Although it may appear a huge challenge to turn a model engine into an OpenMI-compliant linkable component, it may not be as difficult as it seems. The OpenMI Software Development Kit provides a large number of software utilities that make migration easier. These tools and utilities can be used by anyone migrating a model but are not required in order to comply with the OpenMI standard. The utilities can be used as a whole or you can select only a few of them; alternatively, you can use the utilities as the basis for your own implementations. This book assumes that you will use the OpenMI utilities to the full extent. Step-by-step instructions are given for the whole migration process, from defining the requirements for an OpenMI omponent, through design and implementation to testing. This chapter describes the requirements for OpenMI-compliance and introduces the Simple
River model, which is used to illustrate the migration process.

OpenMI compliance

The official requirements for OpenMI compliance are:

There are two variants of OpenMI compliance.
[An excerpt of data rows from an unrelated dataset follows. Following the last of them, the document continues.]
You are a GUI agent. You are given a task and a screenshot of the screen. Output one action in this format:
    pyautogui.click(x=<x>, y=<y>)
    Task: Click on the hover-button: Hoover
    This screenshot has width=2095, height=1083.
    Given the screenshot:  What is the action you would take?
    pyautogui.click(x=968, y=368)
Component can be either OpenMI 1.4 .Net compliant or OpenMI 1.4 Java Compliant.

OpenMI .Net compliant components must follow the compliance definition given in the comments in the file ILinkableComponent.cs

OpenMI Java compliant components must follow the compliance definition given in the comments in the file ILinkableComponent.java

However, when you use the software development kit provided by the OpenMI Association Technical Committee (OpenMI.OATC.Sdk) most of the requirements for compliance will automatically be taken care of.

The simple river example

A Simple River model engine was developed as an example of model migration. The model engine is programmed in Fortran and is a very simple conceptual river model. The Simple River consists of nodes and branches, as shown in Figure 4-4. For each timestep, the inflow to each node is obtained from a boundary-input file. These flow rates are multiplied by the timestep length and added to the storage in each node. Then, starting from the upstream end, the water is moved to downstream nodes and the flow rate in each branch is calculated.